What you need to do:
Scan the lines below and report each one containing "screenshot" by copying it.

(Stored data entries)
--*--
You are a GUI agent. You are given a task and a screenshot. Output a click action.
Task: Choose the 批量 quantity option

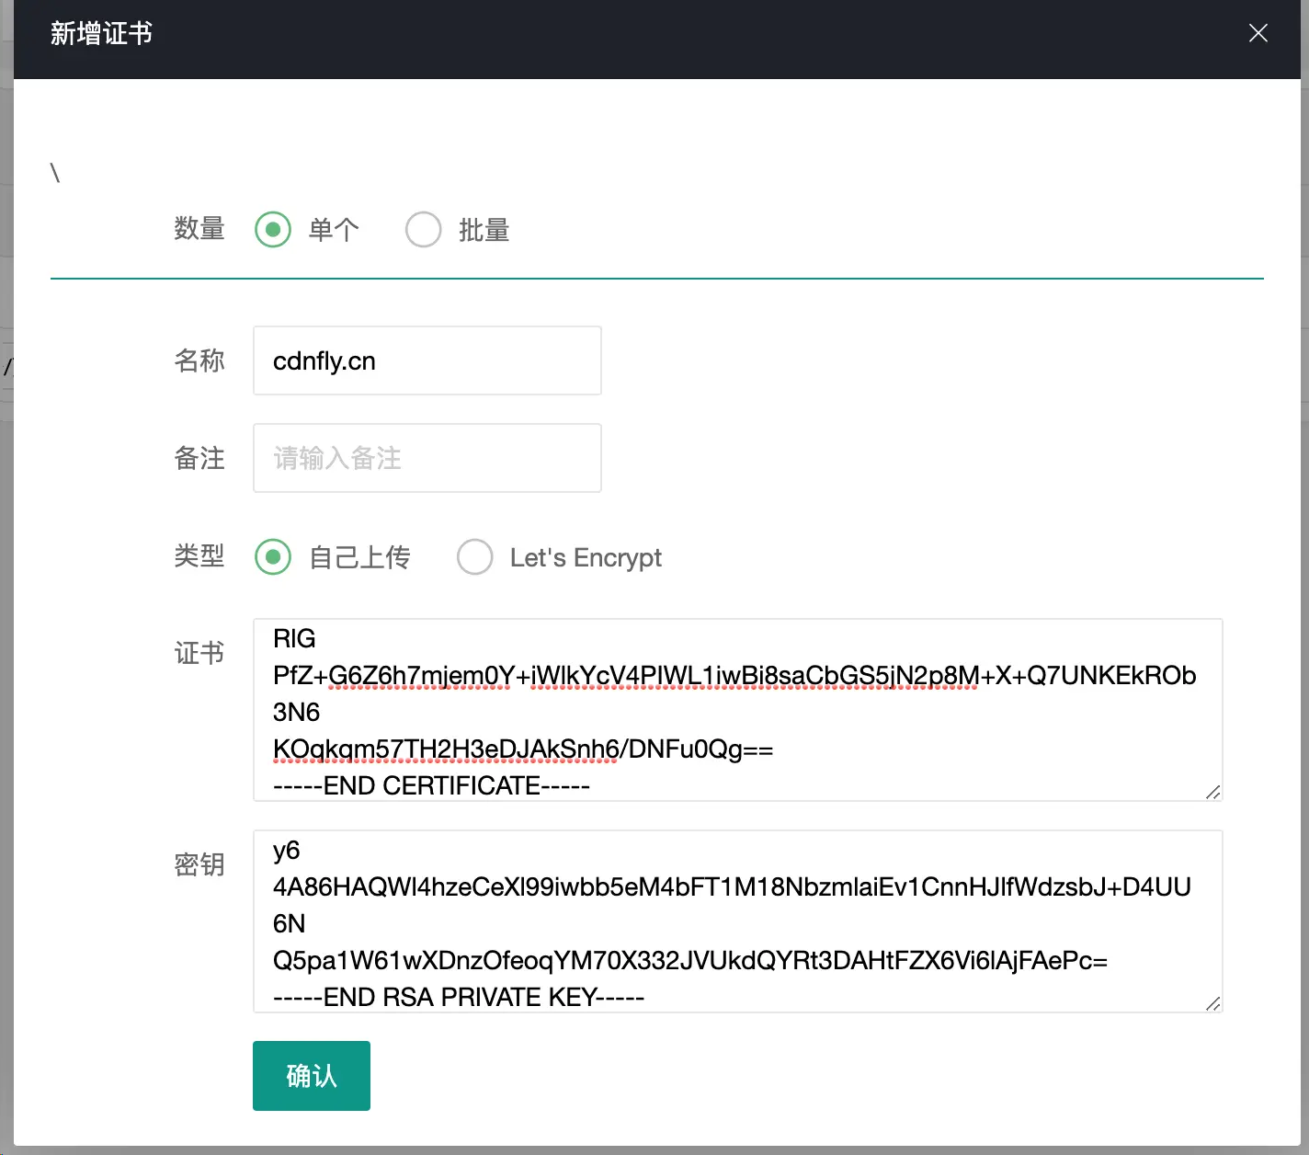(x=424, y=229)
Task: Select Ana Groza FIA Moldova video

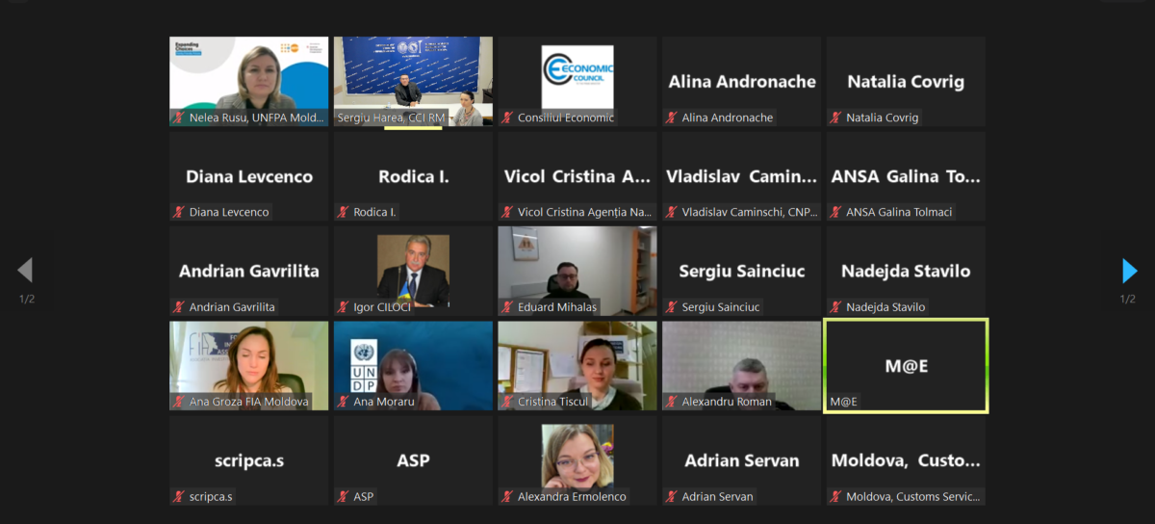Action: point(249,366)
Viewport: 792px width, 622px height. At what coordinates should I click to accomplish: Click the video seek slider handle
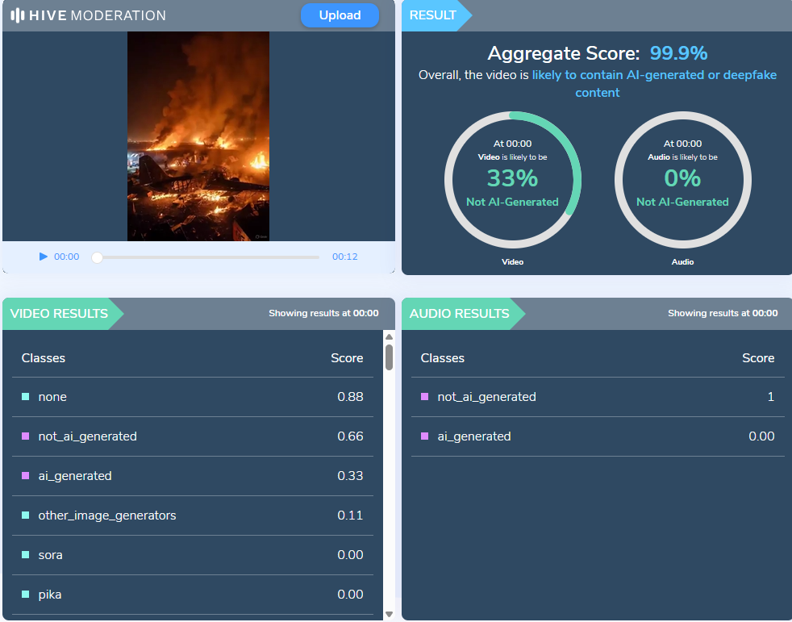click(x=98, y=257)
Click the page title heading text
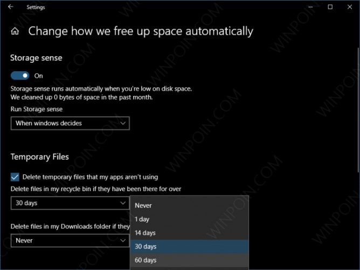 [x=140, y=31]
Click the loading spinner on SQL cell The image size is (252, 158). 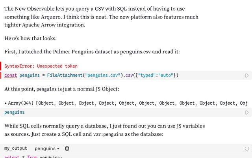[x=247, y=149]
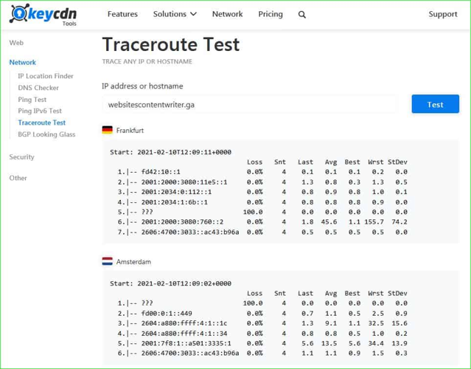The image size is (471, 369).
Task: Open Ping IPv6 Test tool
Action: click(40, 111)
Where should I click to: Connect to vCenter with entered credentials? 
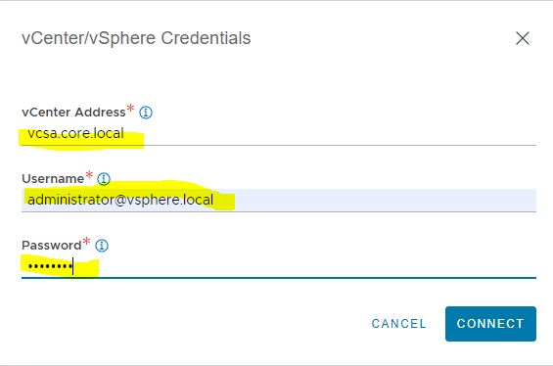click(490, 323)
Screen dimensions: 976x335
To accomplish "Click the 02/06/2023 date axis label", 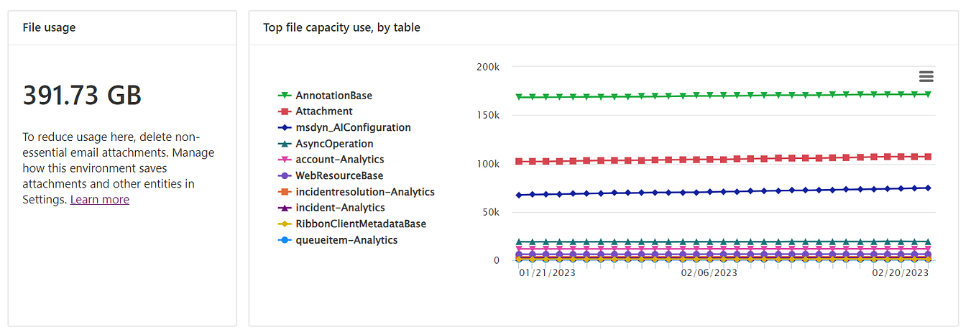I will click(x=709, y=273).
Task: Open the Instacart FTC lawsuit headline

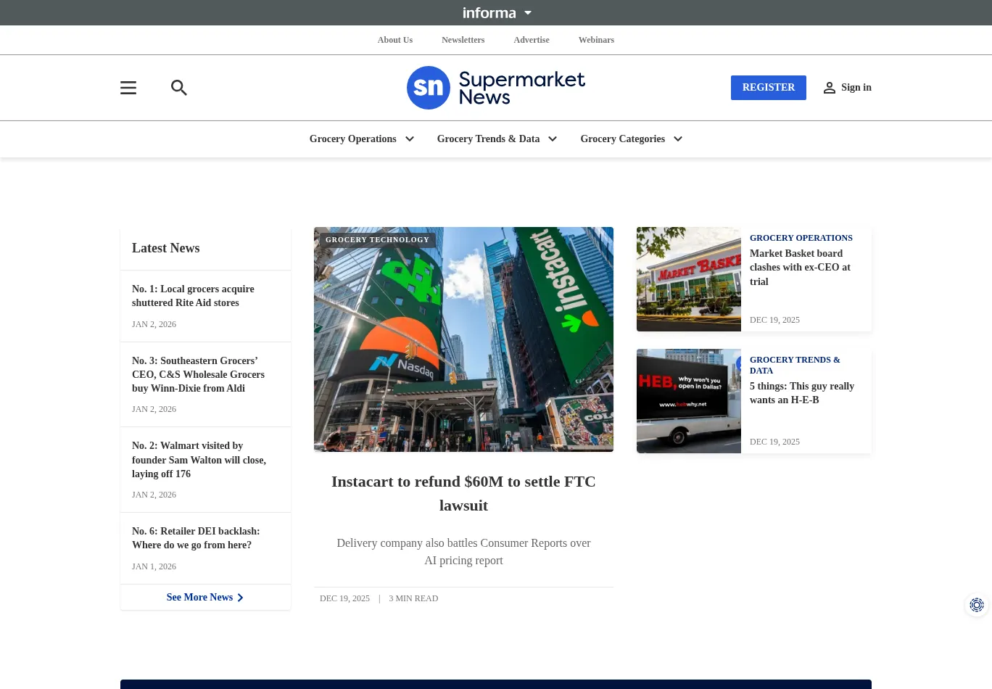Action: click(x=463, y=493)
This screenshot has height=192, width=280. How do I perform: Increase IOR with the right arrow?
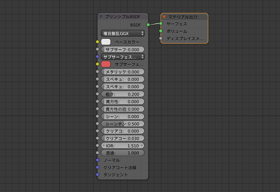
--*--
Output of the exercise:
You are a GUI agent. You are given a task and a screenshot. Output a click action.
This screenshot has height=192, width=280. How do I perform: Increase IOR with the right arrow?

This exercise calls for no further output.